• EXCERPTED DATA:
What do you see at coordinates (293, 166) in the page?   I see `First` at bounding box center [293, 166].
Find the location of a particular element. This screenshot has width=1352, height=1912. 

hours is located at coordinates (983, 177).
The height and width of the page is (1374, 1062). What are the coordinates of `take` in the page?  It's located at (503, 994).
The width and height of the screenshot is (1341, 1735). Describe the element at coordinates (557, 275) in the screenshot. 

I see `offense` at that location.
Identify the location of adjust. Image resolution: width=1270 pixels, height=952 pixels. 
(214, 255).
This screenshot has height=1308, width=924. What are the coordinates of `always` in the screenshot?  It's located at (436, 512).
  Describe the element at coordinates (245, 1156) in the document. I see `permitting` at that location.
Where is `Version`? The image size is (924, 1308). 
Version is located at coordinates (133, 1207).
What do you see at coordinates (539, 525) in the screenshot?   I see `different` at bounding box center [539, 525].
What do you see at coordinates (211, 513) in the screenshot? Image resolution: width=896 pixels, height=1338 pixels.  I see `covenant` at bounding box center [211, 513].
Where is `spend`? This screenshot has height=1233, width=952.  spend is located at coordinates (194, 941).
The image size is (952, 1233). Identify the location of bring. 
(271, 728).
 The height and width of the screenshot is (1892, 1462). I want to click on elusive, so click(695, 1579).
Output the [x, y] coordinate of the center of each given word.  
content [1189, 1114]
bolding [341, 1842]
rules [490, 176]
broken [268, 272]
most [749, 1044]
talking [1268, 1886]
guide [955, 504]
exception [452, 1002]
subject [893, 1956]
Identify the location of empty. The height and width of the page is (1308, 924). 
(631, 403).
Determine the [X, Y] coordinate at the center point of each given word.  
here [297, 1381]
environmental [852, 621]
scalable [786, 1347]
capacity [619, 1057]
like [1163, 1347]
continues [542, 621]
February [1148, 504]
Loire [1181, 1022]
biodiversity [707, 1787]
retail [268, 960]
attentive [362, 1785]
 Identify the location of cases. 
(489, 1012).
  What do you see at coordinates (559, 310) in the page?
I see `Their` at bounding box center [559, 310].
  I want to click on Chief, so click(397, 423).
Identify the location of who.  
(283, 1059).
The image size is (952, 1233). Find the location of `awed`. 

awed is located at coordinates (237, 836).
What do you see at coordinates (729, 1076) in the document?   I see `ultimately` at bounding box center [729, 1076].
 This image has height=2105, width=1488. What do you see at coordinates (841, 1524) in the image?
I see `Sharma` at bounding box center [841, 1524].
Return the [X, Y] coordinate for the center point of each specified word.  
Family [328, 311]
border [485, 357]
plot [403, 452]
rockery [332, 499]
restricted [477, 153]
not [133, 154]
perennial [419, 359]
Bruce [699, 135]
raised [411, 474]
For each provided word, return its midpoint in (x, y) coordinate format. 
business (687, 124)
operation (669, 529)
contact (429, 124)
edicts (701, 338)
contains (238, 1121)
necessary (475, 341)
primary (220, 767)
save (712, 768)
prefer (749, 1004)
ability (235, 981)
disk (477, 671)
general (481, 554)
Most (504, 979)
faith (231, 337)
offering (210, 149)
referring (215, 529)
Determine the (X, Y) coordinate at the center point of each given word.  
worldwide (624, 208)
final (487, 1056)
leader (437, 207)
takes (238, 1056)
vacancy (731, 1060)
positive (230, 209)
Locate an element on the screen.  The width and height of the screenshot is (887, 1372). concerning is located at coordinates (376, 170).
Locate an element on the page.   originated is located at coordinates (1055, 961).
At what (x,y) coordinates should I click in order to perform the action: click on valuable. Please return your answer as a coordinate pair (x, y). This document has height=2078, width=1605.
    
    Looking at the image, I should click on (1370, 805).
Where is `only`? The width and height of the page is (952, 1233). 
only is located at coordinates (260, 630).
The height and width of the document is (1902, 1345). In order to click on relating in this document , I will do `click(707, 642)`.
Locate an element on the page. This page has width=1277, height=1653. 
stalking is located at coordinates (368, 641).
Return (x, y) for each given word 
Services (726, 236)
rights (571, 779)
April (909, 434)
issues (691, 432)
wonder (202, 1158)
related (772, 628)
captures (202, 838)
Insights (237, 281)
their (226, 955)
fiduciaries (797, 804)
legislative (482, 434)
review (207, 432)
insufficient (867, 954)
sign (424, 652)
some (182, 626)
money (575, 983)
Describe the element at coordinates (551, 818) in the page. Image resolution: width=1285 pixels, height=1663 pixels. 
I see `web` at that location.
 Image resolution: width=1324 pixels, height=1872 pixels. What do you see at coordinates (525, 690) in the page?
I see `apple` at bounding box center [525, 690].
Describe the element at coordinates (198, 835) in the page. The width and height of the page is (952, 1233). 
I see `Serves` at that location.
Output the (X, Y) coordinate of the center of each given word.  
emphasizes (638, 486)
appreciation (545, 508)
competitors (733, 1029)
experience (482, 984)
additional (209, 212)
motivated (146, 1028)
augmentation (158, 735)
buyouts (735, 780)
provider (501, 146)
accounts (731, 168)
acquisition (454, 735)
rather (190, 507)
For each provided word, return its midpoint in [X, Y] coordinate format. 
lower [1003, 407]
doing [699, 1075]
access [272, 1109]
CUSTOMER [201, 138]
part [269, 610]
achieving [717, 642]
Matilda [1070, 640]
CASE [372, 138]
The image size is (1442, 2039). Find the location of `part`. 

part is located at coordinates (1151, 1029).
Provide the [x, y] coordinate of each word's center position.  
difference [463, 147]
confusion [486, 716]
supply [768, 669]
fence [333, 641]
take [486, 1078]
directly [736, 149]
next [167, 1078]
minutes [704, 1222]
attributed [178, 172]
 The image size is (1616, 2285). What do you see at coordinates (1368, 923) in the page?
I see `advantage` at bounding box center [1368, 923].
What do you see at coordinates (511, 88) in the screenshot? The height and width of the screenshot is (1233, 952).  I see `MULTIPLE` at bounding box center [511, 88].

• GOAL: Rewrite the records from the start through the line containing "(214, 255).", changing every "screenshot" to "image" and leaving everything else unchanged.

• RESULT OF THIS TASK:
What do you see at coordinates (293, 166) in the page?   I see `First` at bounding box center [293, 166].
Find the location of a particular element. This image has width=1352, height=1912. 

hours is located at coordinates (983, 177).
The height and width of the page is (1374, 1062). What are the coordinates of `take` in the page?  It's located at (503, 994).
The width and height of the image is (1341, 1735). Describe the element at coordinates (557, 275) in the image. 

I see `offense` at that location.
Identify the location of adjust. Image resolution: width=1270 pixels, height=952 pixels. 
(214, 255).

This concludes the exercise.